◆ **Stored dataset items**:

+===+

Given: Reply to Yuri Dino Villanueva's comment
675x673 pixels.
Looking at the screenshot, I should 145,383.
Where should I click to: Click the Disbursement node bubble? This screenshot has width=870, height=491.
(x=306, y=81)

+===+

◆ **Exercise brief**:
Print all of the data exactly as it was given.

◆ **Solution**:
Given: Reply to Yuri Dino Villanueva's comment
675x673 pixels.
Looking at the screenshot, I should 145,383.
Where should I click to: Click the Disbursement node bubble? This screenshot has width=870, height=491.
(x=306, y=81)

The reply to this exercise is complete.